– Да, я знаю, что мне туда не поступить, мне это «не по зубам», но… моя задача состоит в том, чтобы приложить максимум усилий для достижения этой цели. Тогда, если я не поступлю, мне не в чем будет себя упрекнуть.

Поступал я на факультет Точной Механики, где проходной балл в тот год был 26 из 30. Экзамены были по шести предметам – математика (устный и письменный), сочинение, физика, химия и иностранный язык (английский). К моему великому удивлению, я набрал 28 баллов, получив только две четвёрки – по сочинению и английскому языку. Так совершенно неожиданно я стал студентом. Для меня это было триумфом, радости моей не было предела.

Но не следует думать, что моё поступление в институт, да ещё с запасом в два балла, хоть как-то повлияло на мою самооценку. Она как была низкой, так ею и осталась. Правда, теперь мои мысли вертелись вокруг следующего: хорошо известно, что там, в институте, нещадно выгоняют за неуспеваемость, особенно после первого и второго семестров. Таким образом, теперь у меня появилась новая цель – приложить максимум усилий чтобы этого не произошло со мной.

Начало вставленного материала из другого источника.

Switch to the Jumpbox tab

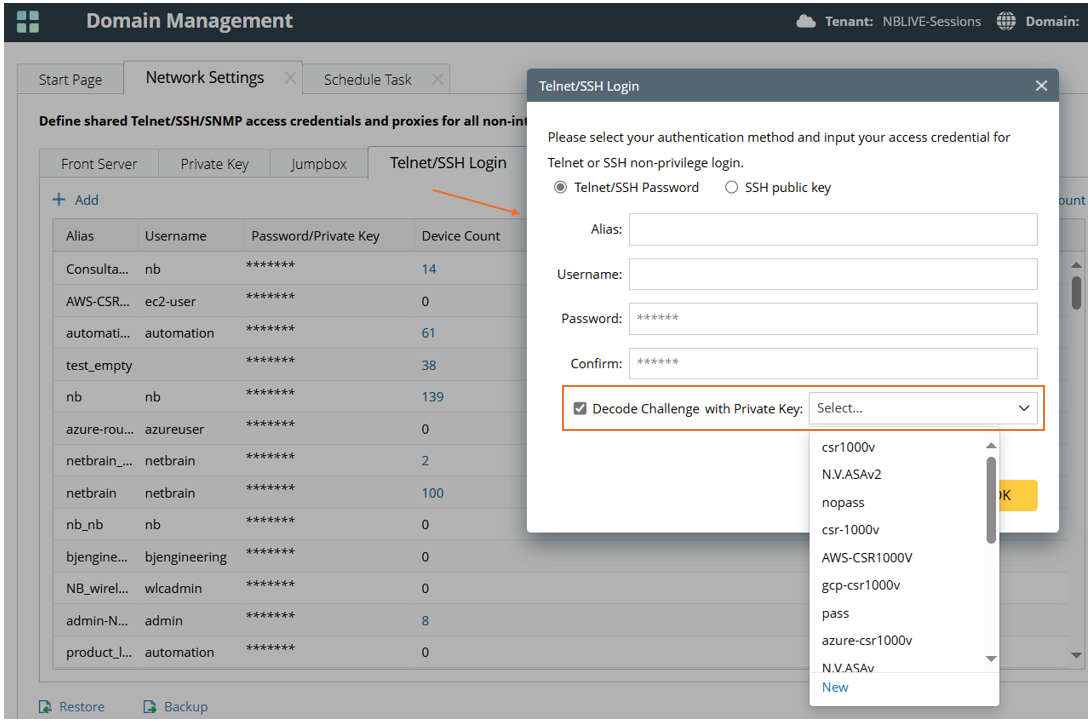pyautogui.click(x=318, y=164)
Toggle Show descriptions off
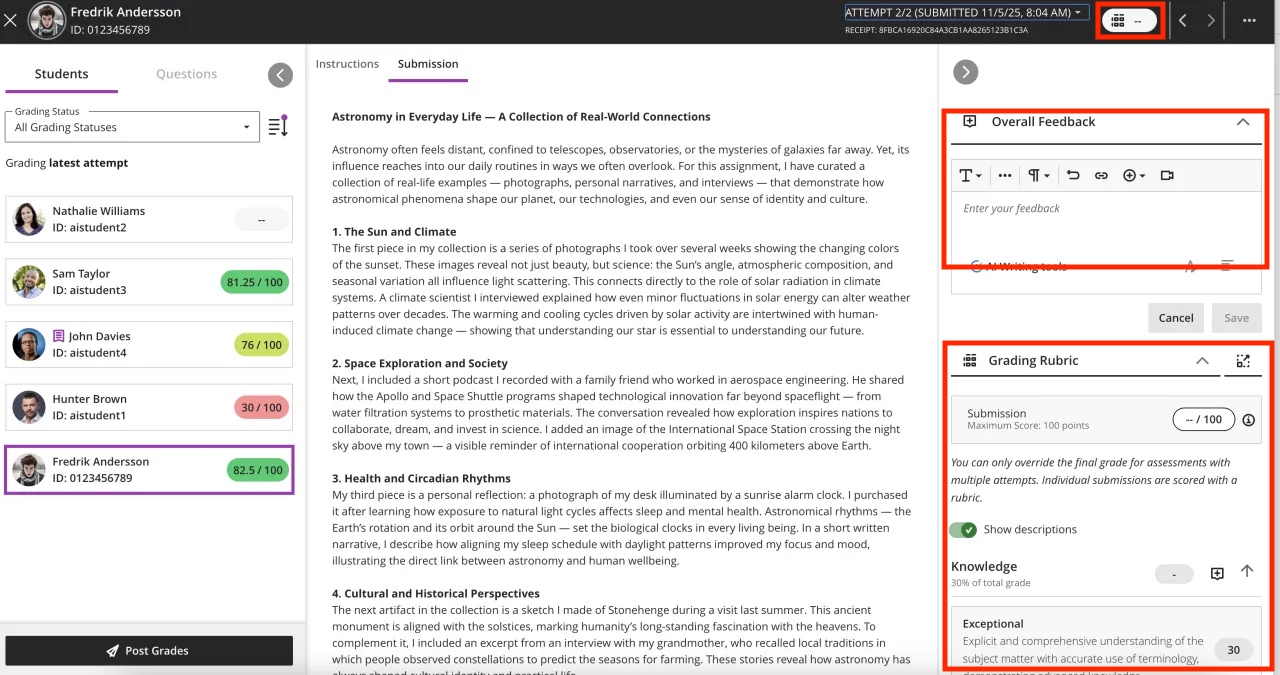 (x=963, y=529)
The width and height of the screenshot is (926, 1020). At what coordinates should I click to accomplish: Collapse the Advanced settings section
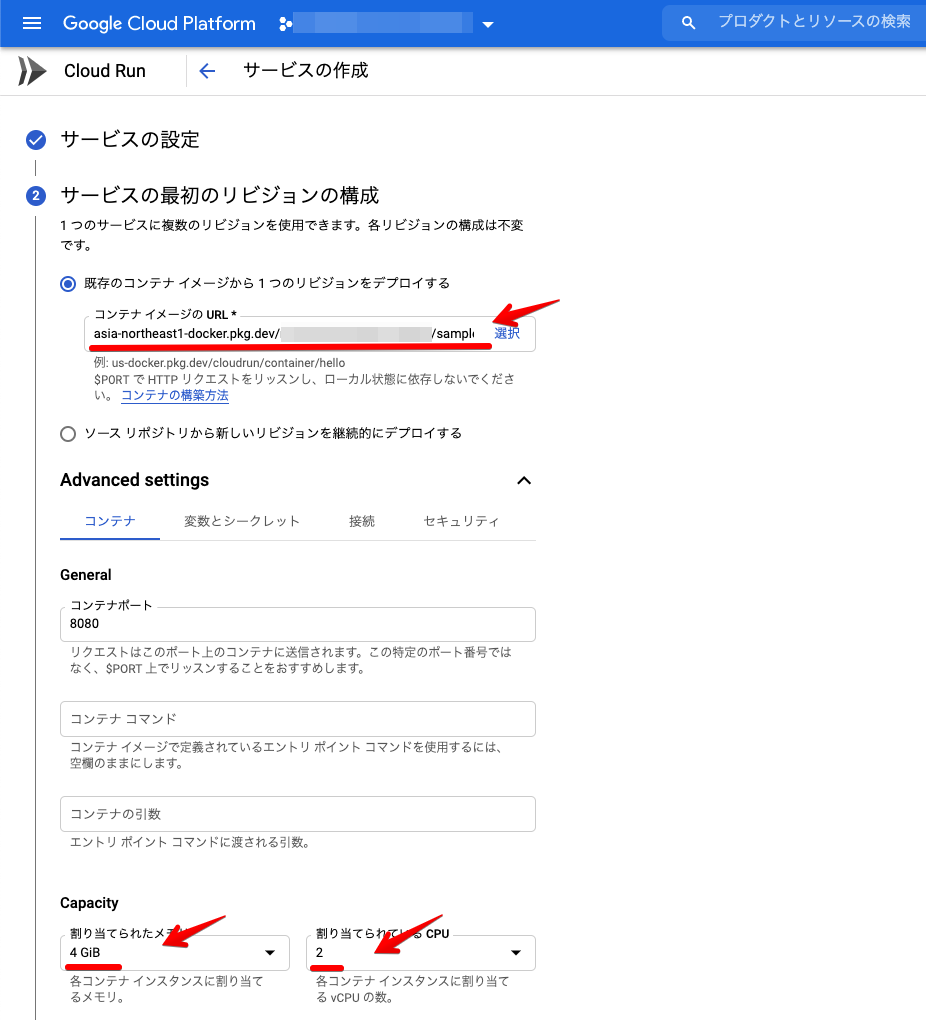point(524,480)
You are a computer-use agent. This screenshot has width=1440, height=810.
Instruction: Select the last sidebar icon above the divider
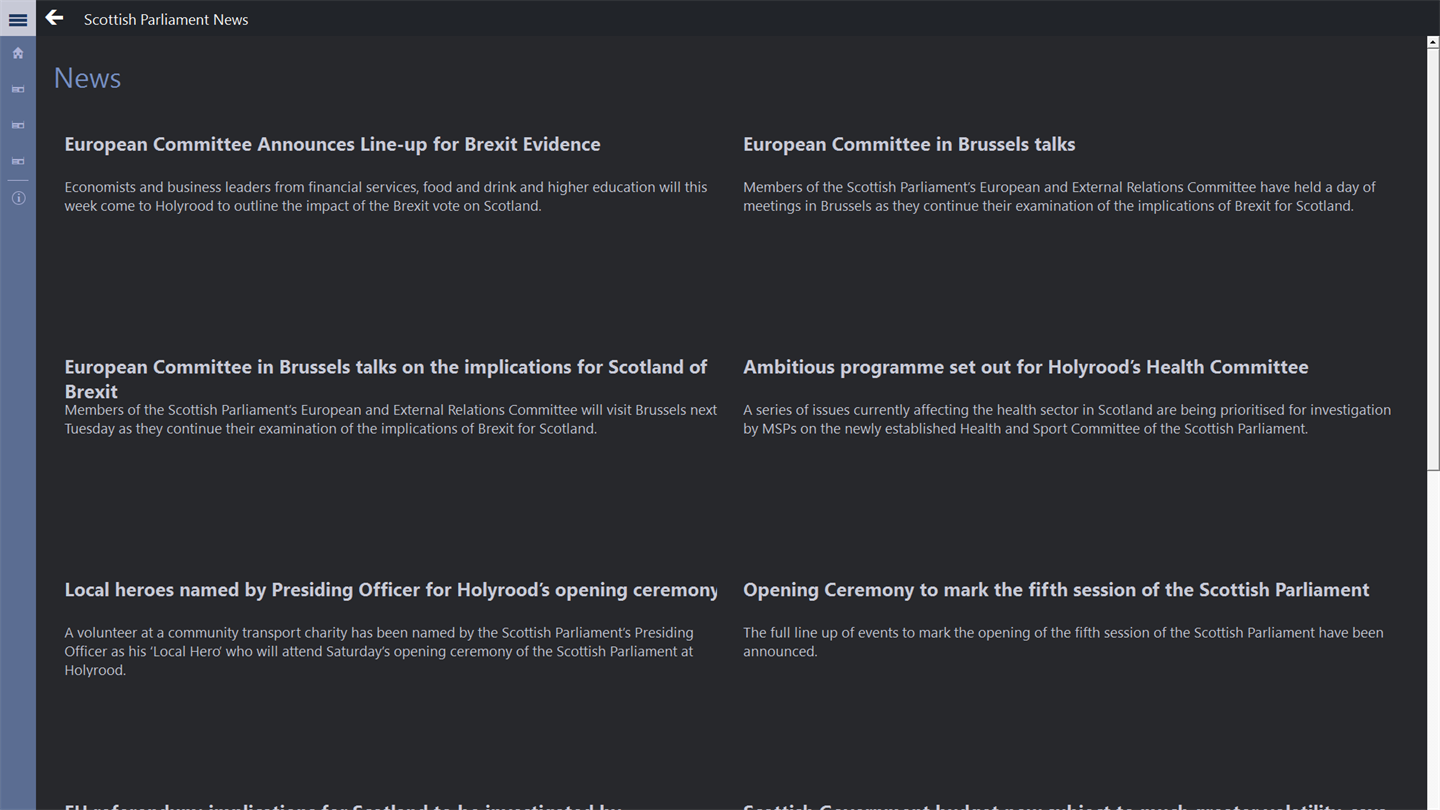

Похоже, что в тот год фортуна медленно, но начала поворачиваться ко мне лицом. Дело в том, что пока я сдавал выпускные (из школы) и вступительные экзамены в институт, Аркадий закончил 2-годичный курс Энергетического техникума и летом уехал по распределению на работу в Новосибирск. Теперь мне по наследству достался такой желанный письменный стол с тремя ящиками, один из которых был презентован Нэле. Но главное – это то, что у меня появилось своё рабочее место и теперь я почти ни от кого не зависел. Конечно, разговоры домочадцев мне мешали, но всё-таки не так, как это было раньше, когда мне приходилось делать уроки за тем же обеденным столом, где принимали пищу остальные члены семьи.

ЛИТМО, 1956–1960

ЛИТМО расшифровывается как Ленинградский Институт Точной Механики и Оптики. Сегодня он называется Университет ИТМО (Санкт-Петербургский Национальный Исследовательский Университет Информационных Технологий, Механики и Оптики) и по праву является одним из лучших университетов и научных центров современной России.

Первый курс – он самый трудный

Если читатель думает, что наша студенческая жизнь началась в аудиториях института (примечание для молодых читателей: так в те годы назывались университеты или, как сегодня принято говорить среди молодёжи, универы), он сильно ошибается. На самом деле она началась в дренажных канавах Карельского перешейка, куда мы были направлены в первый же учебный день нашим уже ставшим родным институтом. Нашей задачей было с помощью топора вырубить кустарник, который вырос на дне и по бокам этих канав за последний десяток лет, освободив тем самым русло канавы для стока воды. Мы были посланы туда по распоряжению не то Горкома, не то Райкома нашей любимой и единственной партии. Отелем нам тогда служил сеновал второго этажа совхозного свинарника. Но это всё-таки было лучше, чем если бы в самом свинарнике. Всё-таки забота партии и правительства о студентах чувствовалась и здесь. А вот про питание наша партия почему-то забыла – еду мы должны были готовить сами. Моей группе № 113 тогда сильно повезло, потому что среди нас оказалась Лариса Герман, которая добровольно взвалила на себя самую трудную и ответственную задачу – кормить целую группу из 30 человек в течение двух недель без выходных. Проделала она это настолько блестяще, что некоторые из нас питались даже вкуснее, чем у себя дома. Своим самоотверженным трудом за эти две недели сентября мы, наконец, заработали право на начало студенческой жизни, теперь уже в аудиториях института.